Except, serving images is easy; they’re just static files, and I’ve got plenty of bandwidth. What’s hard is serving blog pages: they’re dynamically-generated, and involve database queries, parsing templates, and so forth… Easily 100ms or more, even when things go well. What I’d really like is to cache those files, and just remove them from cache when something changes. And I’ve actually had that in place for a while now, using varnish in front of the blogs. It’s worked very well; more than 90% of visits are served out of cache. (And a decent bit of the 10% that miss are things that can’t be cached, like form POSTs.) It alleviates backend load, and makes the site much faster when cache hits occur, which is most of the time.

But doing this requires a lot of control over the cache, because I need to be able to quickly invalidate the cache. CloudFront doesn’t make that easy, and they also don’t support IPv6. What I really wanted to do was run varnish on multiple servers around the world myself. But directing people to the closest server isn’t easy. Or, at least, that’s what I thought.

Amazon’s Latency-Based Routing

Amazon (more specifically, AWS) has supported latency-based routing for a while now. If you run instances in, say, Amazon’s Virginia/DC (us-east-1) region and in their Ireland (eu-west-1) data centers, you can set up LBR records for a domain to point to both, and they’ll answer DNS queries for whichever IP address is closer to the user (well, the user’s DNS server).

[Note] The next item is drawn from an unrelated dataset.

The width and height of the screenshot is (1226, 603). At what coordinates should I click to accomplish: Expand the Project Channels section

It turns out that, although the latency is in reference to AWS data centers, your IPs don’t actually have to point to data centers.

So I set up the following:

  • NYC (at Digital Ocean), mapped to us-east-1 (AWS’s DC/Virginia region)
  • Frankfurt, Germany (at Vultr), mapped to eu-central-1 (AWS’s Frankfurt region)
  • Los Angeles (at Vultr), mapped to us-west-1 (AWS’s “N. California” region)
  • Singapore (at Digital Ocean), mapped to ap-southeast-1 (AWS’s Singapore region)

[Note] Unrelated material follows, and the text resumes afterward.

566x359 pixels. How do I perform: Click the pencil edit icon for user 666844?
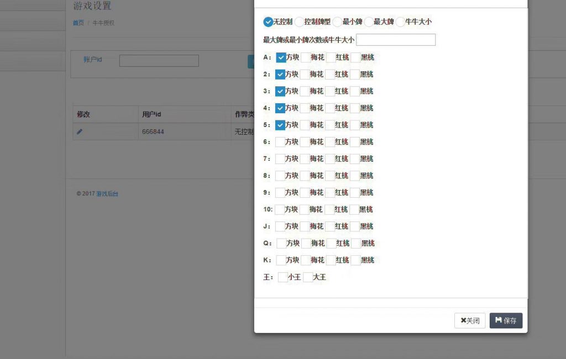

The locations aren’t quite 1:1, but what I realized is that it doesn’t actually matter. Los Angeles isn’t exactly Northern California, but the latency is insignificant—and the alternative was all the traffic going to Boston, so it’s a major improvement.

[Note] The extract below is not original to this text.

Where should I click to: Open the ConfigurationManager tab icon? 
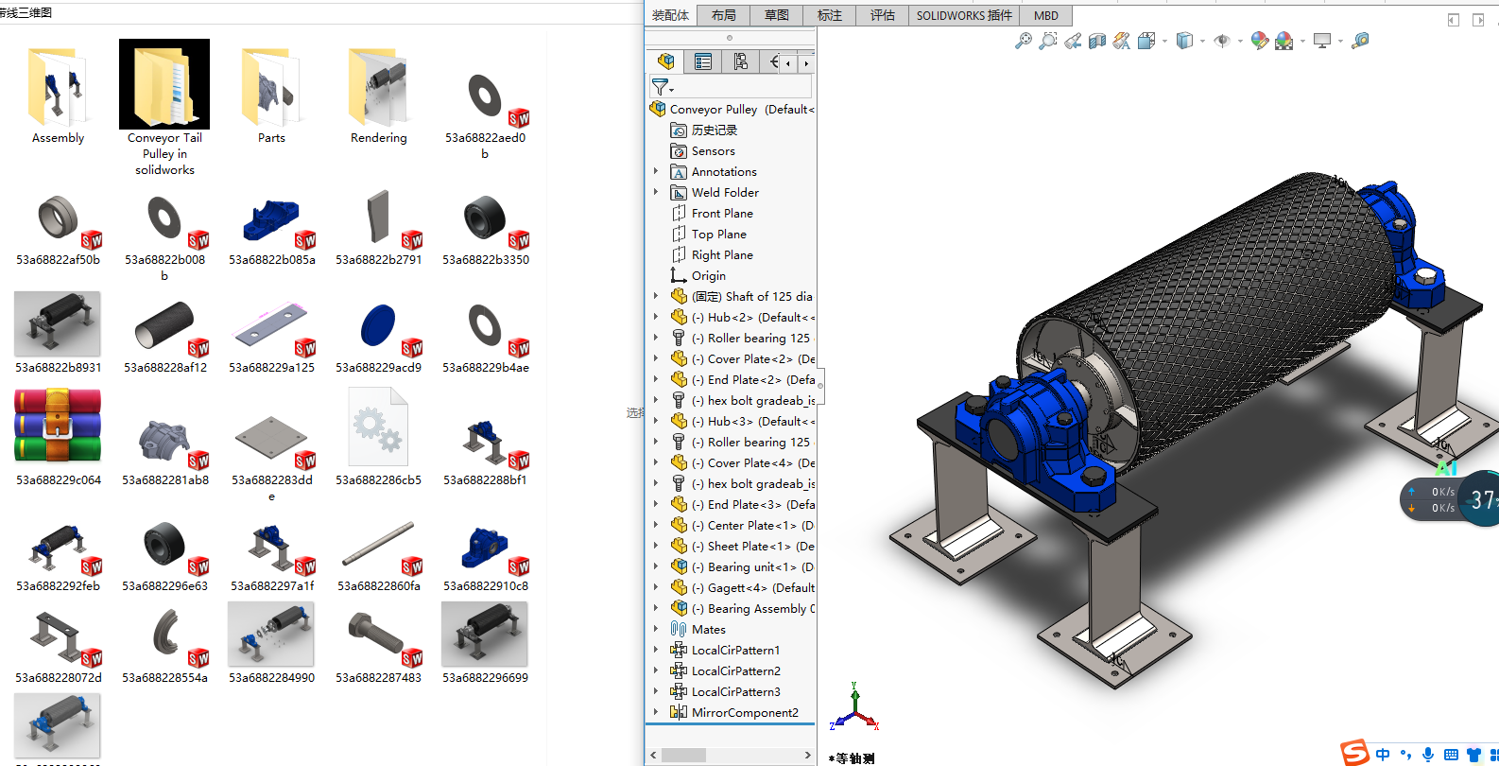[x=740, y=61]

Doing this in DNS isn’t perfect, either: if you are in Japan and use a DNS server in Kansas, you’re going to get records as if you’re in Kansas. But that’s insane and you shouldn’t do it, but again, it doesn’t entirely matter. You’re generally going to get routed to the closest location, and when you don’t, it’s not really a big deal. Worst case, you see perhaps 300ms latency.

Purging

It turns out that there’s a Multi-Varnish HTTP Purge plugin, which seems to work. The downside is that it’s slow: not because of anything wrong with the plugin, but because, whenever a page changes, WordPress now has to make connections to four servers across the planet.

I want to hack together a little API to accept purge requests and return immediately, and then execute them in the background, and in parallel. (And why not log the time it takes to return in statsd?)

Debugging, and future ideas

I added a little bit of VCL so that /EDGE_LOCATION will return a page showing your current location.

I think I’m going to leave things this way for a while and see how things go. I don’t really need a global CDN in front of my site, but with Vultr and Digital Ocean both having instances in the $5-10 range, it’s fairly cheap to experiment with for a while.

Ideally, I’d like to do a few things:

  1. Enable HTTP/2 support, so everything can be handled in one request. Doing so has some great reviews.
  2. Play around with keeping backend connections open from the edge nodes to my backend server, to speed up requests that miss cache.
  3. Play around with something like wanproxy to try to de-dupe/speed up traffic between edge nodes and my backend server.

Update

I just tried Pingdom’s Full Page Test tool, after making sure the Germany edge node had this post in cache.

Screen Shot 2015-03-06 at 11.22.00 PM

Page loaded in 291ms: after fetching all images and stylesheets. I’ll take that anywhere! But for my site, loaded in Stockholm? I’m really pleased with that.